Man muss dazu wissen, dass SAP ja nicht nur Geschäftsanwendungen baut, sondern auch die darunterliegende Technologie, und da sind so Sachen wie zum Beispiel mobile Geräte wie das iPad plötzlich etwas gewesen, das das Unternehmen beeinflusst hat, weil die Leute wollten plötzlich Daten in ein SAP-System über iPads eingeben, und dazu braucht man technische Rahmen für die Benutzeroberfläche, wie die Daten gehalten werden, wenn man keine Internetverbindung hat.
Und seit 2013 bin ich selbstständig und schreibe Bücher über Technologien, die mich interessieren, und halte Vorträge dazu und blogge auch fleißig zu verschiedensten Themen, unter anderem das Thema, das wir heute besprechen werden, nämlich autonomes Fahren.
Sebastian
Und da hattest du ja auch schon ein Buch zu dem Thema rausgebracht, das das auf jeden Fall ankratzt oder – was heißt „ankratzt“? – sehr stark berührt eigentlich, Der letzte Führerscheinneuling … ist bereits geboren., wo du genau dieses Thema auch thematisierst und darauf eingehst. Und ich sage mal, bei uns in Deutschland, wir haben jetzt gerade hier so Mitte Februar 2023, hat man wahrscheinlich von autonomem Fahren schon mal gehört, erlebt wird man es in 95 Prozent der Fälle noch nicht haben. Deswegen kommen ja die ganzen deutschen Mitarbeiter auch zu dir rüber, um das zu sehen vor Ort in den USA. Vielleicht magst du uns da mal einen kurzen Abriss über dein Buch geben, was dich dazu bewogen hat und was denn da auch der Inhalt war.
Dr. Mario Herger
Ja, du hast recht – 2017 kam ein Buch von mir heraus, das hieß Der letzte Führerscheinneuling … ist bereits geboren. Und das entstand mehr oder weniger aus meinen Begegnungen mit deutschsprachigen Personen, vielen davon auch aus der Automobilindustrie, die so ins Silicon Valley kommen. Du musst dazu wissen, das Silicon Valley, wo sich halt so Firmen wie Google und Apple und Tesla herumtreiben, ist ein sehr interessanter Platz für viele Unternehmensführer, Innovation Manager, Leute aus verschiedensten Industrien, weil doch die Technologien, die aus dieser Gegend kommen, uns alle irgendwie beeinflussen – also vom iPhone, Elektroautos natürlich, Teslas, zu Facebook und sozialen Medien und Uber. Und die haben eine große Auswirkung auf unser eigenes Geschäft und Business und auf unsere eigenen Technologien. Deshalb kommen die Leute, um sich inspirieren zu lassen, neue Sachen zu sehen und was nach Hause mitzunehmen, in welche Richtung sie sich weiterentwickeln müssen.

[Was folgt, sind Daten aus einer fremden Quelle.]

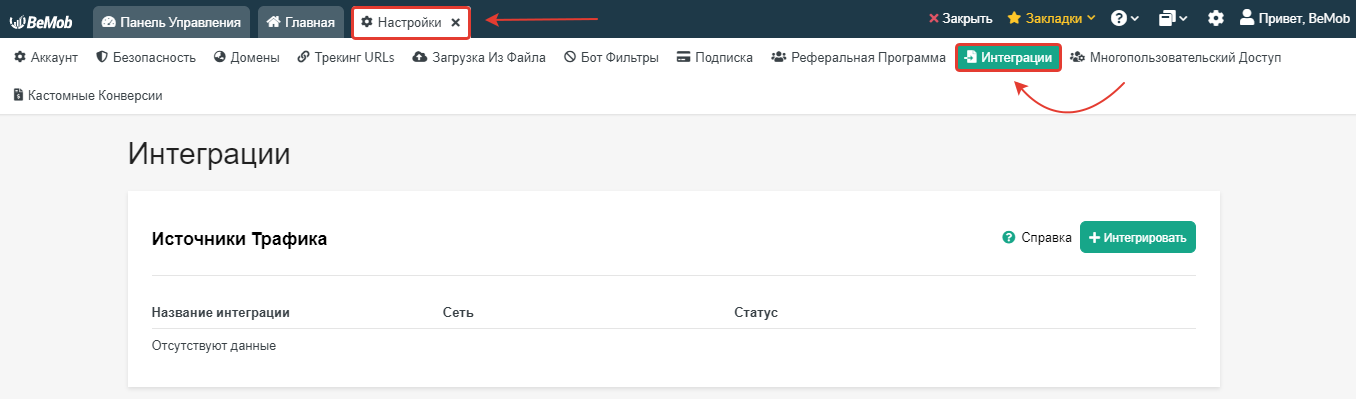Click the help question mark icon

pyautogui.click(x=1119, y=18)
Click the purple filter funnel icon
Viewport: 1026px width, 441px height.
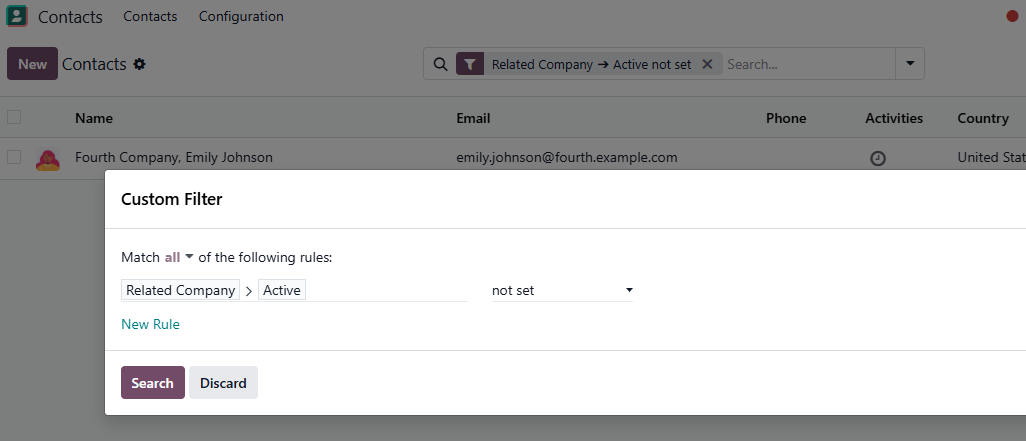[470, 64]
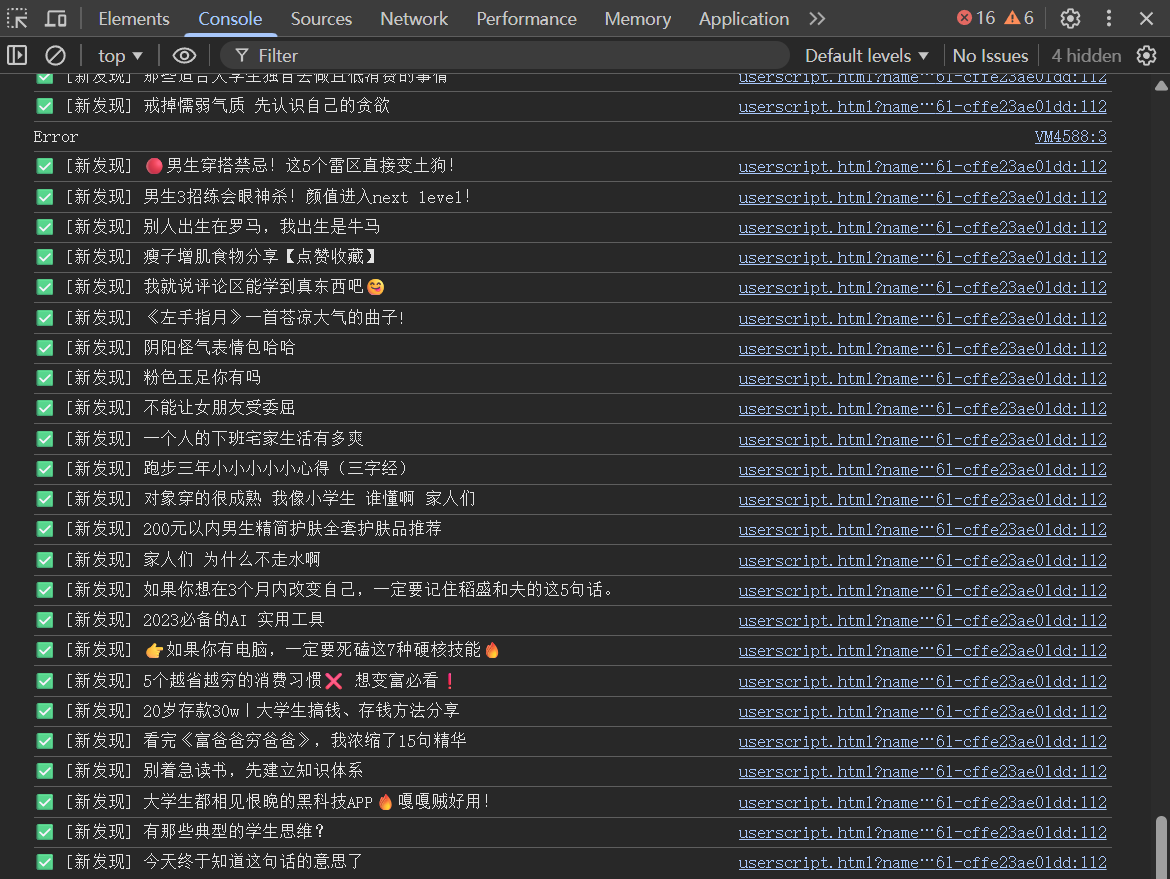Open the VM4588:3 source link

(x=1070, y=136)
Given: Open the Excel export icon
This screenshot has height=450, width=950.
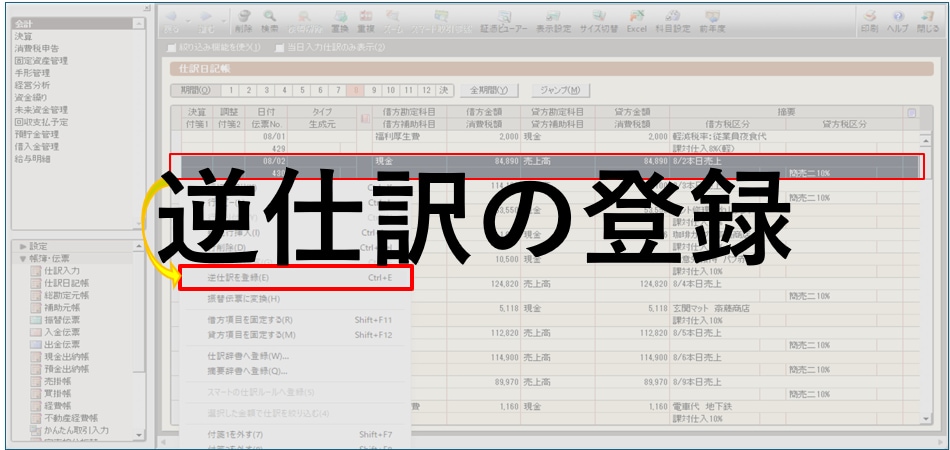Looking at the screenshot, I should tap(636, 21).
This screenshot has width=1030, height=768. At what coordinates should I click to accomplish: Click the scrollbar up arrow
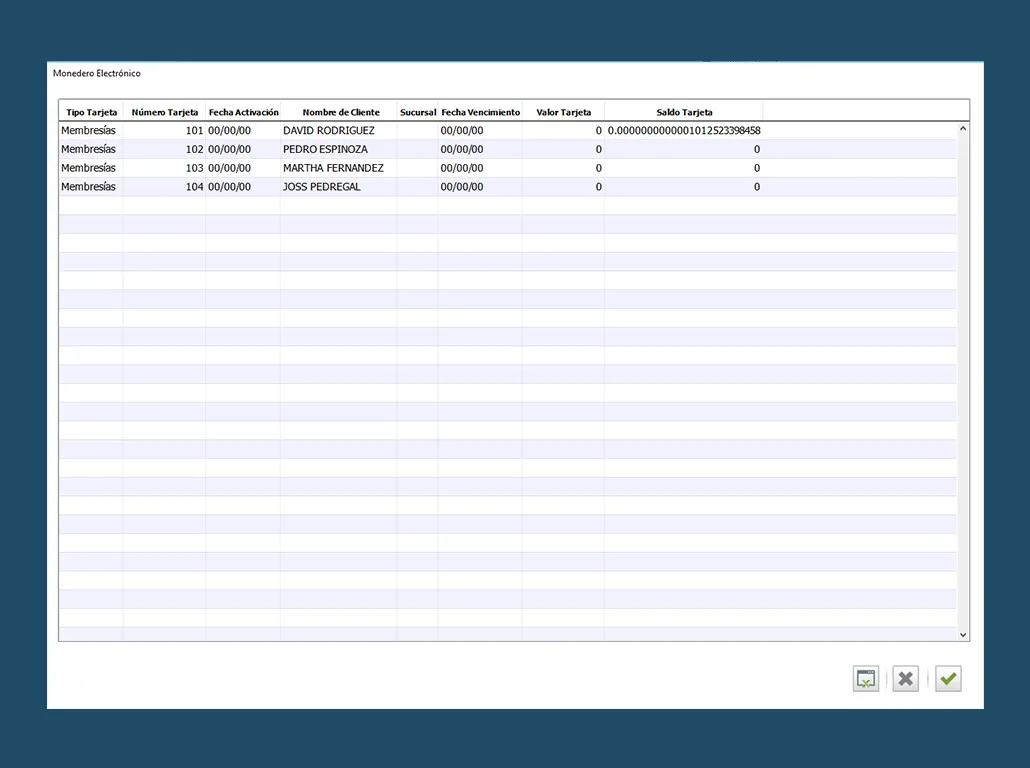963,129
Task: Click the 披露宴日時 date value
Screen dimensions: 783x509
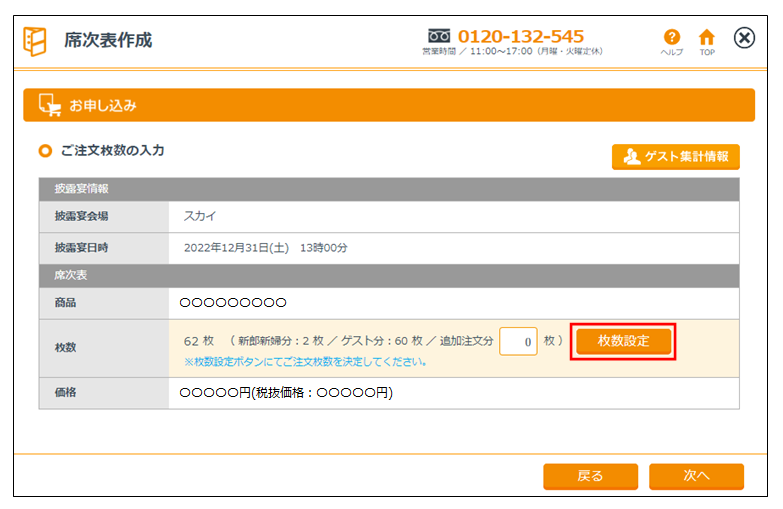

Dabei habe ich gemerkt, dass ich Leute auch aus der Automobilindustrie hatte, und wenn man dann so spricht über autonomes Fahren und Elektroautos, dann muss man sich natürlich in die Zeit von 2015/2016 zurückversetzen: Da war es noch nicht klar, dass Tesla so groß wird und so wichtig und dass jeder Elektroautos bauen wird müssen – und genauso natürlich mit autonomen Autos. Und ich habe gemerkt, dass da hier Wissen fehlt beziehungsweise auch Meinungen vorherrschen, die nicht richtig sind.

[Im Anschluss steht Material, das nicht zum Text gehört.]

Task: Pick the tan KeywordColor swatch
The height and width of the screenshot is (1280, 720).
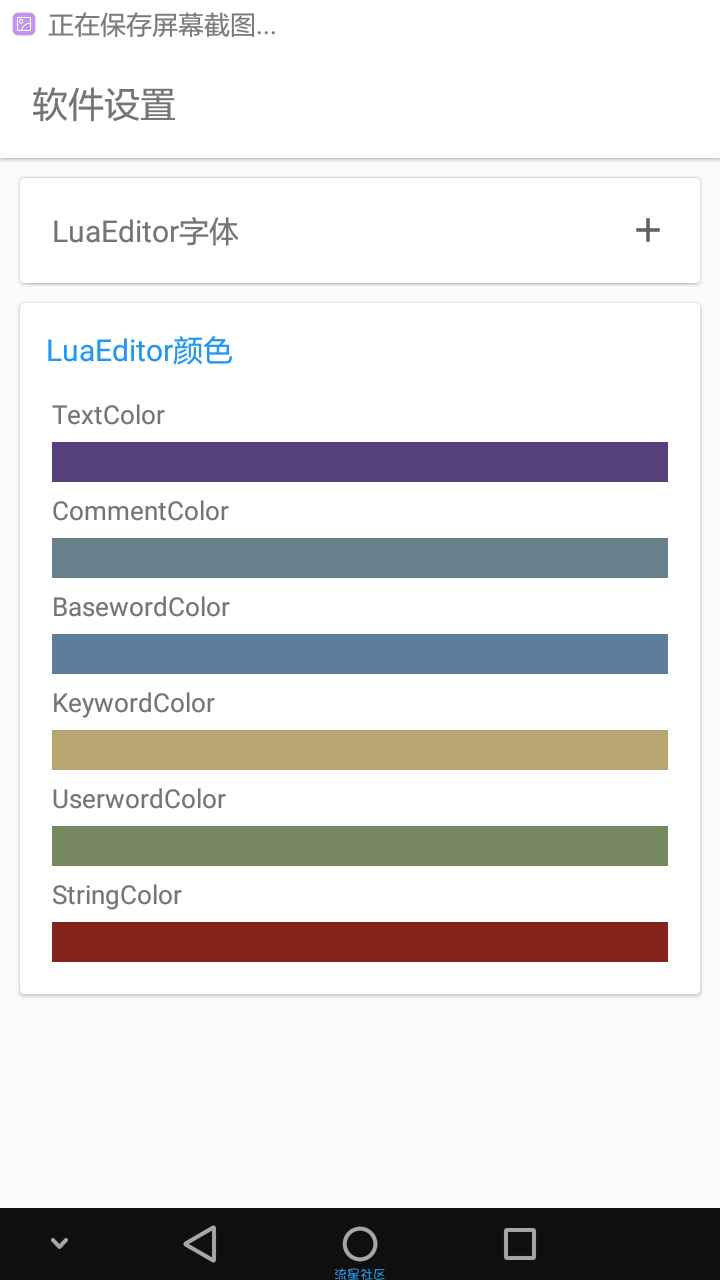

Bei uns war es so, dass ich zum ersten Mal auf autonome Autos gestoßen bin, als ich im Jahr 2010 – so früh war das schon – im Garten gesessen bin am Sonntag und die New York Times gelesen habe. Ich hatte damals die New York Times noch als Papierversion abonniert und da haben sie einen zwei- oder dreiseitigen großen Artikel gehabt über Googles Anstrengungen, ein autonomes Auto zu bauen. Da sind sie damals schon 100.000 Meilen (160.934,4 km) gefahren, also auf öffentlichen Straßen, das waren 160.000 Kilometer, und ich saß, ich kann mich erinnern, und habe mir gedacht: „Bumm, Wahnsinn, was die da machen und das merkt keiner und sieht keiner.“ Und dann habe ich ein paar Jahre später das erste Google-Auto selber auf den Straßen fahren gesehen. Das war noch so ein Lexus mit so einem 70.000 Dollar teuren LIDAR oben aufgebaut, das auf der Autobahn vor mir gefahren ist. Das war meine erste Aufnahme.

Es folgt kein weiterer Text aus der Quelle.